The ellipses are shown centered around the tip of the mean flow, and the arrows and ellipses are scaled to correspond to the distance that particles traveling at the observed velocity would move in 1 day. This means that about two-thirds of the time (the percentage of time particles move less than one standard deviation), particles released at the moored locations would be found somewhere inside the ellipse after 1 day. Modeled displacements are very close to predicted displacements with the exception of Race Point, where the observed mean flow is close to northward while the modeled flow is close to eastward. Analysis indicates that this discrepancy is most likely due to a shift in the modeled pattern of tide-induced residual currents rather than a major error in representing flow out of Massachusetts Bay. There is strong (10 cm s ) northward mean flow in the model just 2 km to the southwest, the result of a small (5 km) tide-induced residual eddy off the tip of the Cape.

During the spring the surface current variability increases due to intrusions of low salinity water from Gulf of Maine rivers and weaker frictional resistance to wind driving since the surface layer becomes somewhat decoupled from the lower layer. The model reflects the increased intensity of surface currents and the general pattern of the current ``climate,'' doing particularly well at the future outfall site (Figure 3.18).

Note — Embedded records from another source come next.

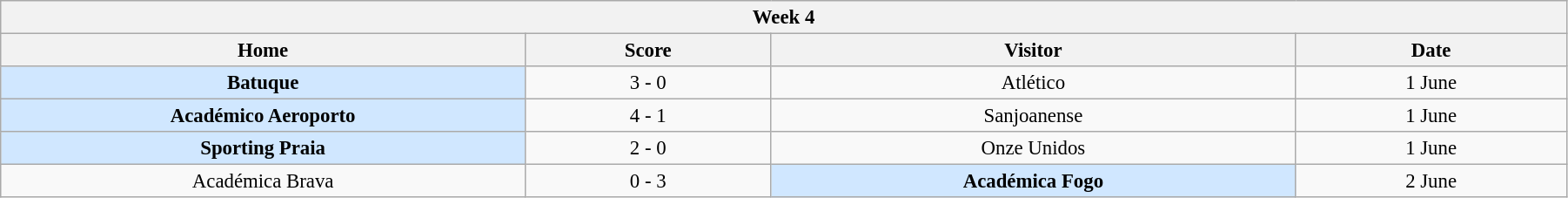
Week 4 [784, 17]
Batuque [263, 83]
Sanjoanense [1034, 116]
Atlético [1034, 83]
Académica Brava [263, 181]
Score [647, 50]
2 June [1431, 181]
Académica Fogo [1034, 181]
0 - 3 [647, 181]
Onze Unidos [1034, 148]
3 - 0 [647, 83]
Académico Aeroporto [263, 116]
Sporting Praia [263, 148]
Home [263, 50]
Date [1431, 50]
4 - 1 [647, 116]
2 - 0 [647, 148]
Visitor [1034, 50]
Identify which cell holds the provided text, then report its [X, Y] central coordinate. 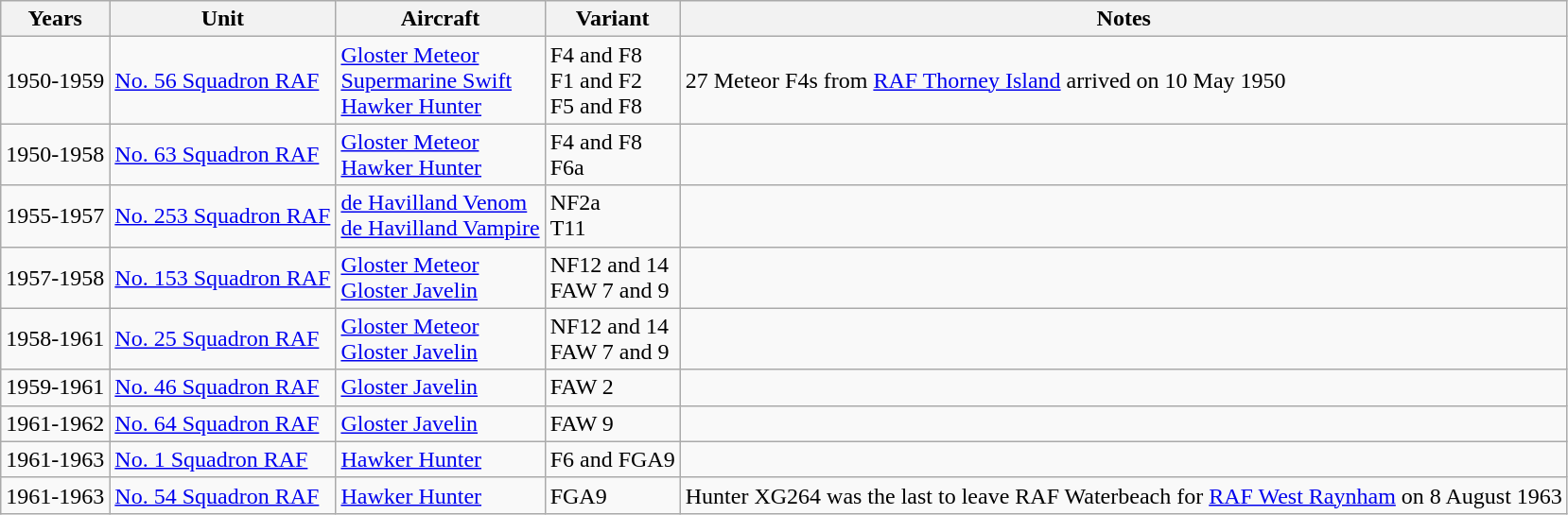
1950-1959 [55, 80]
No. 56 Squadron RAF [223, 80]
FAW 2 [613, 388]
Notes [1124, 19]
Years [55, 19]
27 Meteor F4s from RAF Thorney Island arrived on 10 May 1950 [1124, 80]
No. 63 Squadron RAF [223, 155]
1955-1957 [55, 216]
No. 253 Squadron RAF [223, 216]
1957-1958 [55, 278]
FAW 9 [613, 424]
1961-1962 [55, 424]
No. 153 Squadron RAF [223, 278]
Aircraft [441, 19]
No. 54 Squadron RAF [223, 496]
F6 and FGA9 [613, 460]
F4 and F8 F1 and F2 F5 and F8 [613, 80]
1958-1961 [55, 339]
1959-1961 [55, 388]
No. 64 Squadron RAF [223, 424]
de Havilland Venomde Havilland Vampire [441, 216]
Unit [223, 19]
Gloster MeteorSupermarine SwiftHawker Hunter [441, 80]
No. 25 Squadron RAF [223, 339]
Variant [613, 19]
No. 46 Squadron RAF [223, 388]
No. 1 Squadron RAF [223, 460]
1950-1958 [55, 155]
FGA9 [613, 496]
NF2a T11 [613, 216]
Hunter XG264 was the last to leave RAF Waterbeach for RAF West Raynham on 8 August 1963 [1124, 496]
Gloster MeteorHawker Hunter [441, 155]
F4 and F8 F6a [613, 155]
From the cell containing the given text, extract its center point as (x, y) coordinate. 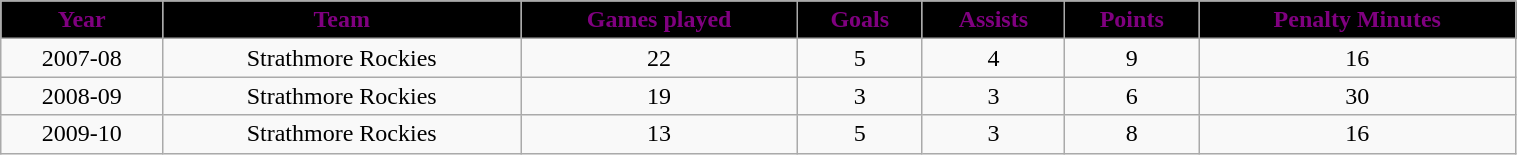
19 (660, 96)
13 (660, 134)
Assists (994, 20)
Points (1132, 20)
Year (82, 20)
Penalty Minutes (1358, 20)
2007-08 (82, 58)
2009-10 (82, 134)
Goals (860, 20)
22 (660, 58)
Team (342, 20)
6 (1132, 96)
2008-09 (82, 96)
8 (1132, 134)
Games played (660, 20)
4 (994, 58)
30 (1358, 96)
9 (1132, 58)
Detect which cell encompasses the target text, then output its (x, y) center coordinate. 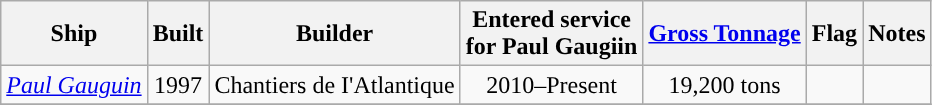
Built (178, 34)
Chantiers de I'Atlantique (334, 85)
2010–Present (552, 85)
Gross Tonnage (724, 34)
Paul Gauguin (74, 85)
1997 (178, 85)
Entered service for Paul Gaugiin (552, 34)
Ship (74, 34)
Builder (334, 34)
Flag (834, 34)
Notes (897, 34)
19,200 tons (724, 85)
Extract the (x, y) coordinate from the center of the cell holding the provided text.  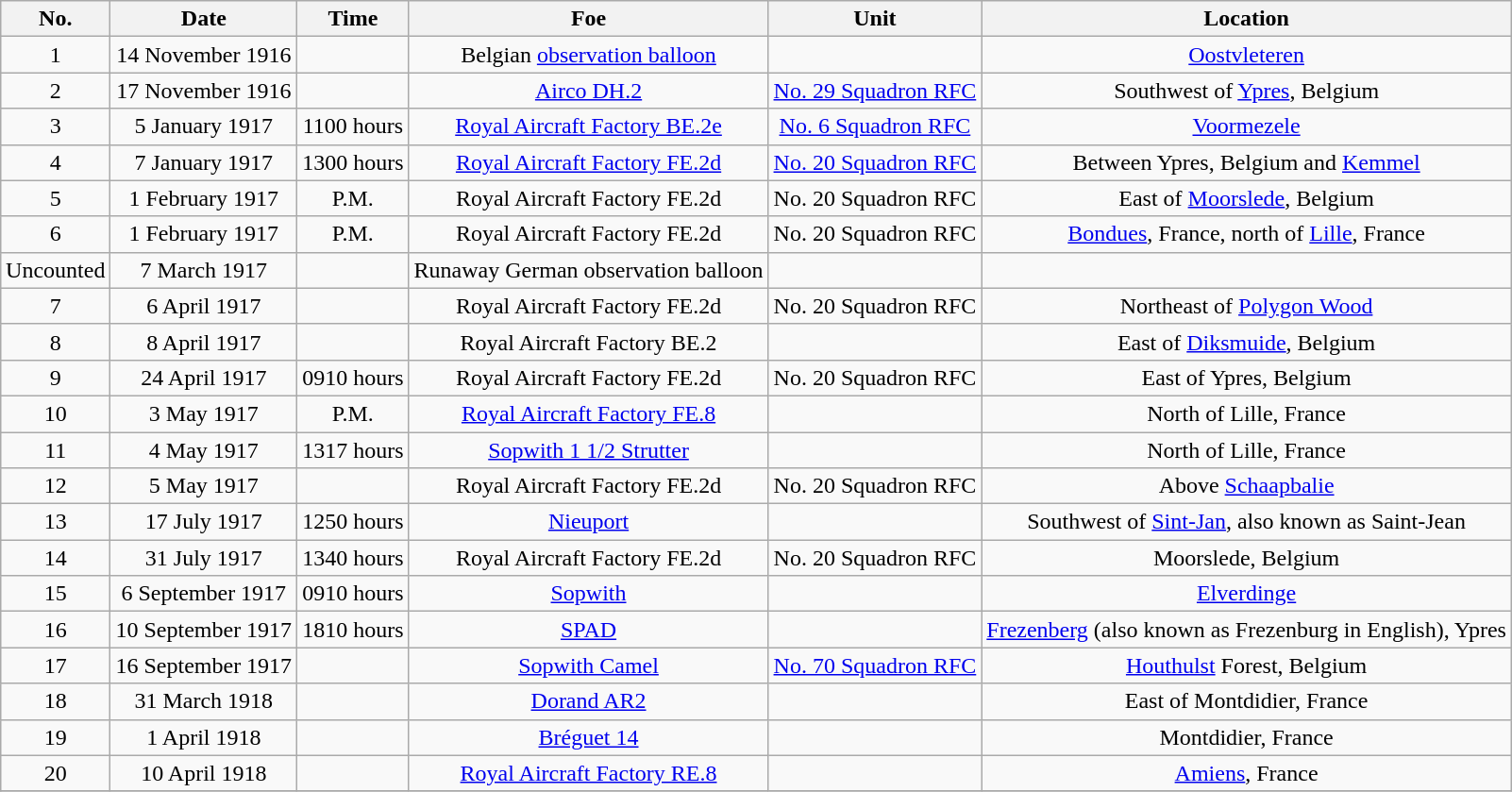
1 April 1918 (204, 737)
19 (56, 737)
1300 hours (353, 162)
4 (56, 162)
1340 hours (353, 558)
12 (56, 486)
East of Moorslede, Belgium (1247, 198)
Voormezele (1247, 126)
31 July 1917 (204, 558)
Runaway German observation balloon (589, 270)
24 April 1917 (204, 378)
Northeast of Polygon Wood (1247, 306)
Bondues, France, north of Lille, France (1247, 234)
20 (56, 773)
Montdidier, France (1247, 737)
14 (56, 558)
Southwest of Ypres, Belgium (1247, 91)
No. 70 Squadron RFC (875, 665)
Nieuport (589, 522)
Airco DH.2 (589, 91)
16 (56, 630)
Sopwith (589, 594)
7 (56, 306)
No. 6 Squadron RFC (875, 126)
18 (56, 701)
1250 hours (353, 522)
1317 hours (353, 450)
3 May 1917 (204, 413)
Belgian observation balloon (589, 55)
East of Diksmuide, Belgium (1247, 342)
Above Schaapbalie (1247, 486)
13 (56, 522)
Sopwith Camel (589, 665)
Royal Aircraft Factory FE.8 (589, 413)
Amiens, France (1247, 773)
SPAD (589, 630)
1 (56, 55)
2 (56, 91)
17 July 1917 (204, 522)
31 March 1918 (204, 701)
Royal Aircraft Factory BE.2 (589, 342)
7 March 1917 (204, 270)
10 April 1918 (204, 773)
Frezenberg (also known as Frezenburg in English), Ypres (1247, 630)
8 April 1917 (204, 342)
6 April 1917 (204, 306)
Foe (589, 19)
14 November 1916 (204, 55)
17 (56, 665)
Sopwith 1 1/2 Strutter (589, 450)
6 September 1917 (204, 594)
East of Montdidier, France (1247, 701)
10 (56, 413)
East of Ypres, Belgium (1247, 378)
5 January 1917 (204, 126)
No. 29 Squadron RFC (875, 91)
Unit (875, 19)
3 (56, 126)
6 (56, 234)
1810 hours (353, 630)
5 (56, 198)
7 January 1917 (204, 162)
5 May 1917 (204, 486)
Houthulst Forest, Belgium (1247, 665)
Moorslede, Belgium (1247, 558)
16 September 1917 (204, 665)
9 (56, 378)
11 (56, 450)
Between Ypres, Belgium and Kemmel (1247, 162)
Date (204, 19)
Time (353, 19)
Bréguet 14 (589, 737)
Dorand AR2 (589, 701)
8 (56, 342)
Oostvleteren (1247, 55)
No. (56, 19)
Southwest of Sint-Jan, also known as Saint-Jean (1247, 522)
Elverdinge (1247, 594)
Uncounted (56, 270)
Location (1247, 19)
17 November 1916 (204, 91)
4 May 1917 (204, 450)
10 September 1917 (204, 630)
15 (56, 594)
Royal Aircraft Factory BE.2e (589, 126)
1100 hours (353, 126)
Royal Aircraft Factory RE.8 (589, 773)
Pinpoint the cell where the given text exists, returning its (x, y) midpoint coordinate. 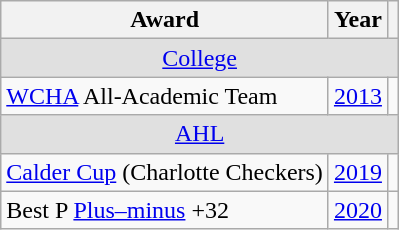
2013 (358, 96)
WCHA All-Academic Team (165, 96)
Best P Plus–minus +32 (165, 210)
Calder Cup (Charlotte Checkers) (165, 172)
2019 (358, 172)
College (200, 58)
Year (358, 20)
2020 (358, 210)
AHL (200, 134)
Award (165, 20)
Scan for the cell matching the given text and deliver its [x, y] coordinate at center. 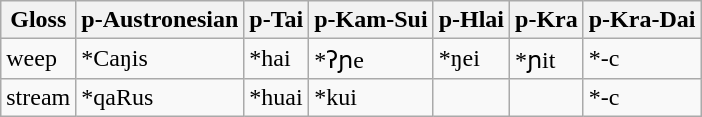
*ʔɲe [371, 59]
*kui [371, 97]
*hai [276, 59]
p-Tai [276, 20]
p-Kam-Sui [371, 20]
*qaRus [160, 97]
Gloss [38, 20]
*ŋei [471, 59]
*Caŋis [160, 59]
weep [38, 59]
stream [38, 97]
*huai [276, 97]
p-Austronesian [160, 20]
p-Kra-Dai [642, 20]
p-Hlai [471, 20]
p-Kra [547, 20]
*ɲit [547, 59]
Determine the [X, Y] coordinate at the center of the cell enclosing the given text.  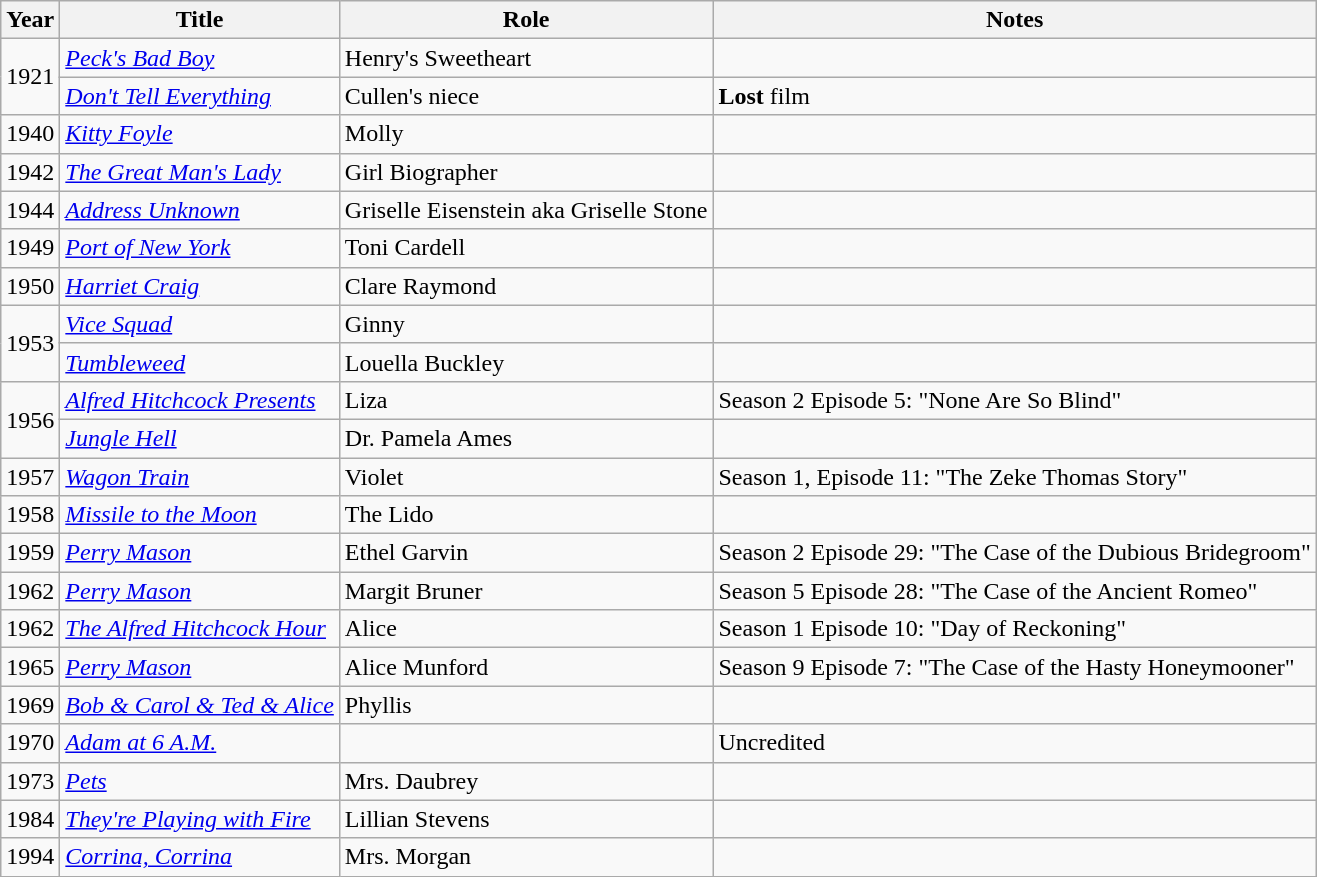
The Alfred Hitchcock Hour [200, 629]
Year [30, 20]
Season 9 Episode 7: "The Case of the Hasty Honeymooner" [1014, 667]
Margit Bruner [526, 591]
Alice [526, 629]
Harriet Craig [200, 286]
Dr. Pamela Ames [526, 438]
They're Playing with Fire [200, 819]
1944 [30, 210]
Griselle Eisenstein aka Griselle Stone [526, 210]
Role [526, 20]
1921 [30, 77]
The Lido [526, 515]
1949 [30, 248]
Wagon Train [200, 477]
Season 5 Episode 28: "The Case of the Ancient Romeo" [1014, 591]
1958 [30, 515]
1994 [30, 857]
Lost film [1014, 96]
Alfred Hitchcock Presents [200, 400]
Alice Munford [526, 667]
1957 [30, 477]
Title [200, 20]
Pets [200, 781]
Adam at 6 A.M. [200, 743]
Jungle Hell [200, 438]
Ethel Garvin [526, 553]
Notes [1014, 20]
1959 [30, 553]
The Great Man's Lady [200, 172]
Liza [526, 400]
Vice Squad [200, 324]
Uncredited [1014, 743]
Season 1 Episode 10: "Day of Reckoning" [1014, 629]
Mrs. Morgan [526, 857]
1984 [30, 819]
Henry's Sweetheart [526, 58]
1953 [30, 343]
Peck's Bad Boy [200, 58]
1973 [30, 781]
Girl Biographer [526, 172]
Mrs. Daubrey [526, 781]
Violet [526, 477]
Address Unknown [200, 210]
1956 [30, 419]
Molly [526, 134]
Cullen's niece [526, 96]
Tumbleweed [200, 362]
Louella Buckley [526, 362]
1940 [30, 134]
Season 2 Episode 5: "None Are So Blind" [1014, 400]
Ginny [526, 324]
Toni Cardell [526, 248]
1965 [30, 667]
Don't Tell Everything [200, 96]
Corrina, Corrina [200, 857]
1970 [30, 743]
Kitty Foyle [200, 134]
1950 [30, 286]
1942 [30, 172]
Missile to the Moon [200, 515]
Lillian Stevens [526, 819]
1969 [30, 705]
Port of New York [200, 248]
Season 1, Episode 11: "The Zeke Thomas Story" [1014, 477]
Bob & Carol & Ted & Alice [200, 705]
Season 2 Episode 29: "The Case of the Dubious Bridegroom" [1014, 553]
Phyllis [526, 705]
Clare Raymond [526, 286]
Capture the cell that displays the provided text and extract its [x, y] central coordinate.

The modeled surface currents are slightly stronger than the observations near Stellwagen Bank and slightly weaker than the observations at Scituate and Manomet, however. At Race Point there is a discrepancy between the modeled and observed mean flows very similar to winter, consistent with the interpretation that this is due to slight spatial error in representation of the tidal residual eddy off the tip of the Cape. As with the surface currents, the lower layer currents are also stronger than observed near Stellwagen Bank, but are close to the observed currents at the other locations (except Scituate, where the modeled currents are extremely weak).

In the summer, strong stratification results in much stronger currents in the upper layer than in the bottom layer. The model represents this behavior quite well, and again is a close match to the current ``climate'' at the future outfall site (Figure 3.19).

The model currents are again stronger than observed near Stellwagen Bank, and Cape Cod Bay surface currents are also stronger than observed.

In the fall the surface mean flow reverses and flows northward at Scituate and Manomet in both the observations and the model while the mean flow near Stellwagen Bank still flows to the south (Figure 3.20).

The ellipses are generally quite similar except at Race Point, where there appears to be some flow into Massachusetts Bay that is not apparent in the data.

The degree to which the model compares with data can be used to identify appropriate uses of the modeled hydrodynamics. For example, since the current ``climate'' is well represented in western Massachusetts Bay throughout the years, it is appropriate to use the model to study the near-continuous release of effluent in this region by the existing and future outfalls. Likewise, since individual events are well-represented in western Massachusetts Bay during unstratified conditions, the model is well suited to studying the transport of suspended material from this region during individual winter storms. On the other hand, predicting the detailed evolution of a low-salinity plume from a spring runoff event is not possible, at least partially due to inadequate information about the large scale forcing from the Gulf of Maine.